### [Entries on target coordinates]
>>>

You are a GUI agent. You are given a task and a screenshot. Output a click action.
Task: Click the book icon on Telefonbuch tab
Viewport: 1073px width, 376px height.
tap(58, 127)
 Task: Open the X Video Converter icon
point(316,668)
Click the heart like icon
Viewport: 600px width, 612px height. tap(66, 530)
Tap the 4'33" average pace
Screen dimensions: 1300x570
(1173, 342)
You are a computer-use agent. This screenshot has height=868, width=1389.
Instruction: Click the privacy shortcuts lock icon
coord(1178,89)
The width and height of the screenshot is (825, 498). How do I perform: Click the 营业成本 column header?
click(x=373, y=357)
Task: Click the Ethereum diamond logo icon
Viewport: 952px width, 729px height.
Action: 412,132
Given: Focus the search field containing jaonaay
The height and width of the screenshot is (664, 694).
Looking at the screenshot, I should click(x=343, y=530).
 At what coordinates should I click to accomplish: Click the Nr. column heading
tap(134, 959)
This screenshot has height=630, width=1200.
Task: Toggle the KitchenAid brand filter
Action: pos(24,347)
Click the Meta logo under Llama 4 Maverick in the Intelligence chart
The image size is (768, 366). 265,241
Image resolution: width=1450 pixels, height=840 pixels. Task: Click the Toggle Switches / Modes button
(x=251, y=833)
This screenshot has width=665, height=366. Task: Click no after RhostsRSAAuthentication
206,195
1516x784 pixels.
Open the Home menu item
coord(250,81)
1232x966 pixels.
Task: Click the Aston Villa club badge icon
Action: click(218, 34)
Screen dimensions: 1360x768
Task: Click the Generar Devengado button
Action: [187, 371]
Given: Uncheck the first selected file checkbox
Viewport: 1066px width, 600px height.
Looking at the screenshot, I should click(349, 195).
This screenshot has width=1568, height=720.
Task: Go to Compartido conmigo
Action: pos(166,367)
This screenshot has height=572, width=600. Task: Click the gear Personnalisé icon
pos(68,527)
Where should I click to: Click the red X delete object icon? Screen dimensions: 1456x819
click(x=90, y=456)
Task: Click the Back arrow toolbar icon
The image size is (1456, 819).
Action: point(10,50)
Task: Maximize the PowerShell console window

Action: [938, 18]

<<<

### [GOAL]
Render every line of the rows above as a numbered list, leaving out any blank lines.

### [EXPECTED ANSWER]
1. You are a GUI agent. You are given a task and a screenshot. Output a click action.
2. Task: Click the book icon on Telefonbuch tab
3. Viewport: 1073px width, 376px height.
4. tap(58, 127)
5.  Task: Open the X Video Converter icon
6. point(316,668)
7. Click the heart like icon
8. Viewport: 600px width, 612px height. tap(66, 530)
9. Tap the 4'33" average pace
10. Screen dimensions: 1300x570
11. (1173, 342)
12. You are a computer-use agent. This screenshot has height=868, width=1389.
13. Instruction: Click the privacy shortcuts lock icon
14. coord(1178,89)
15. The width and height of the screenshot is (825, 498). How do I perform: Click the 营业成本 column header?
16. click(x=373, y=357)
17. Task: Click the Ethereum diamond logo icon
18. Viewport: 952px width, 729px height.
19. Action: 412,132
20. Given: Focus the search field containing jaonaay
21. The height and width of the screenshot is (664, 694).
22. Looking at the screenshot, I should click(x=343, y=530).
23.  At what coordinates should I click to accomplish: Click the Nr. column heading
24. tap(134, 959)
25. This screenshot has height=630, width=1200.
26. Task: Toggle the KitchenAid brand filter
27. Action: pos(24,347)
28. Click the Meta logo under Llama 4 Maverick in the Intelligence chart
29. The image size is (768, 366). 265,241
30. Image resolution: width=1450 pixels, height=840 pixels. Task: Click the Toggle Switches / Modes button
31. (x=251, y=833)
32. This screenshot has width=665, height=366. Task: Click no after RhostsRSAAuthentication
33. 206,195
34. 1516x784 pixels.
35. Open the Home menu item
36. coord(250,81)
37. 1232x966 pixels.
38. Task: Click the Aston Villa club badge icon
39. Action: click(218, 34)
40. Screen dimensions: 1360x768
41. Task: Click the Generar Devengado button
42. Action: [187, 371]
43. Given: Uncheck the first selected file checkbox
44. Viewport: 1066px width, 600px height.
45. Looking at the screenshot, I should click(349, 195).
46. This screenshot has width=1568, height=720.
47. Task: Go to Compartido conmigo
48. Action: pos(166,367)
49. This screenshot has height=572, width=600. Task: Click the gear Personnalisé icon
50. pos(68,527)
51. Where should I click to: Click the red X delete object icon? Screen dimensions: 1456x819
52. click(x=90, y=456)
53. Task: Click the Back arrow toolbar icon
54. The image size is (1456, 819).
55. Action: point(10,50)
56. Task: Maximize the PowerShell console window
57. Action: [938, 18]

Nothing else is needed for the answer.